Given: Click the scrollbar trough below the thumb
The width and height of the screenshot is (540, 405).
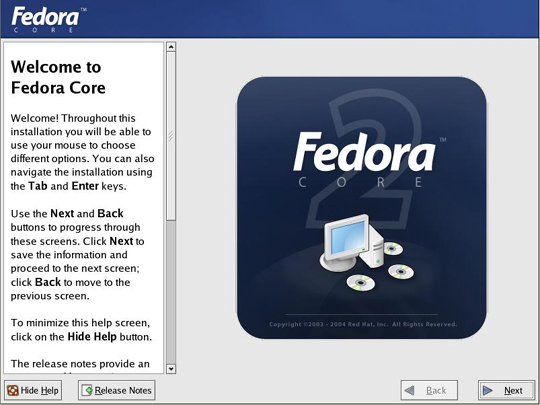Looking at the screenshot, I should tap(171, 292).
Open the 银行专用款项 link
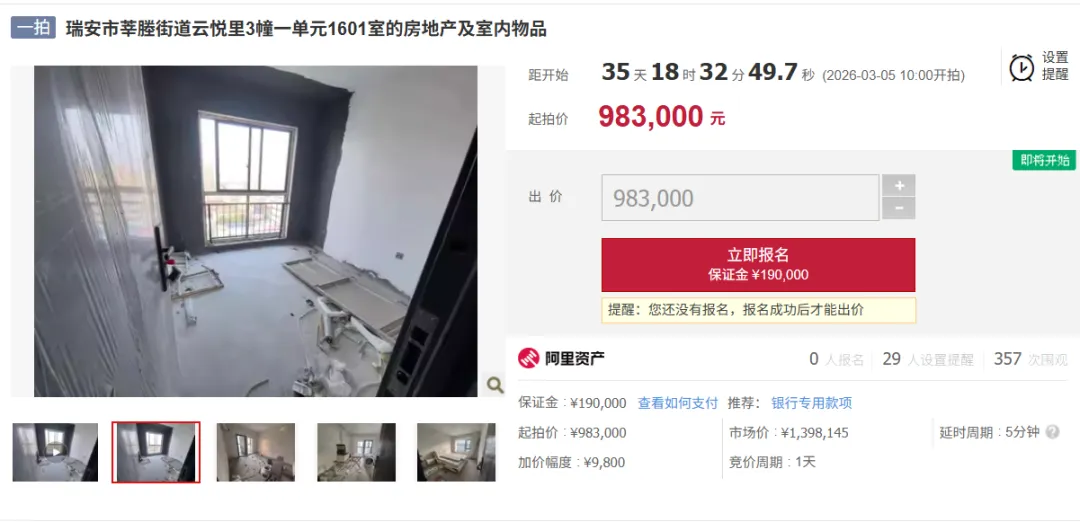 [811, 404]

────────────────

### PROBLEM DESCRIPTION
Rewrite the listing above, changing "Click" to "Select" and keeping everything else the same. Omit the pictures from your version.

### EXERCISE RESPONSE
Given: Select the scrollbar trough below the thumb
The width and height of the screenshot is (540, 405).
Looking at the screenshot, I should tap(171, 292).
Open the 银行专用款项 link
 [811, 404]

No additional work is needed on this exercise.